# Input material
= = =
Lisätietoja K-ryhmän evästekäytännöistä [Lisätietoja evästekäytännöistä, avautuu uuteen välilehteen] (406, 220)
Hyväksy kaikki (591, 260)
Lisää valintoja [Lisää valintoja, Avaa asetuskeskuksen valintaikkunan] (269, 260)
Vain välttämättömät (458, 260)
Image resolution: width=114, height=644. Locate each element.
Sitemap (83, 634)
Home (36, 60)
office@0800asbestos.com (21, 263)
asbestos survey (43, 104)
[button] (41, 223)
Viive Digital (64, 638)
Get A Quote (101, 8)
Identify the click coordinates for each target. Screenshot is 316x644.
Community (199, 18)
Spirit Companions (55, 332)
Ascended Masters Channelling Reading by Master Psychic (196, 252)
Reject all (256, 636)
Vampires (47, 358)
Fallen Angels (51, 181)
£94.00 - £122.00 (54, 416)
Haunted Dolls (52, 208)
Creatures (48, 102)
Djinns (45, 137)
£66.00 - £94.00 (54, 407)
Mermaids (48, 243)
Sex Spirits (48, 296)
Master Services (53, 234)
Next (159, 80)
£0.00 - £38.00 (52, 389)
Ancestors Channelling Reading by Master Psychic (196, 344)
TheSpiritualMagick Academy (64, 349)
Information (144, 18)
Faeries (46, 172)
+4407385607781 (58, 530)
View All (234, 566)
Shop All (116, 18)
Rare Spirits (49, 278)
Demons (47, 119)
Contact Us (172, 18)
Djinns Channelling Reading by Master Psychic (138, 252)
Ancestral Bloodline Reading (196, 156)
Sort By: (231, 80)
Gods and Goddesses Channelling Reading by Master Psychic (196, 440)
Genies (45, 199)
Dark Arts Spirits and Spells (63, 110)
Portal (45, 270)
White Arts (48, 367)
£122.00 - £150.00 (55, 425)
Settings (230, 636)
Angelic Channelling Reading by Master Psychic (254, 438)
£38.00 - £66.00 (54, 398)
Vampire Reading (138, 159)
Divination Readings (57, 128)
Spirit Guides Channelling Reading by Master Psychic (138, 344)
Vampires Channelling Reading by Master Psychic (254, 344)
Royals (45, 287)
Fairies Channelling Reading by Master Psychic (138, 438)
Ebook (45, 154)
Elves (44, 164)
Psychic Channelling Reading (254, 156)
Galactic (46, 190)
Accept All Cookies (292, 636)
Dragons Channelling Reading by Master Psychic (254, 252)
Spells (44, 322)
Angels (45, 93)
= = =
# Your objective
Copy the listing from the line with "TheSpiritualMagick Academy (64, 349)" to the line with "Djinns Channelling Reading", swapping in "Devils" for "Demons" and changing nothing else.

# Answer to the task
TheSpiritualMagick Academy (64, 349)
Information (144, 18)
Faeries (46, 172)
+4407385607781 (58, 530)
View All (234, 566)
Shop All (116, 18)
Rare Spirits (49, 278)
Devils (47, 119)
Contact Us (172, 18)
Djinns Channelling Reading by Master Psychic (138, 252)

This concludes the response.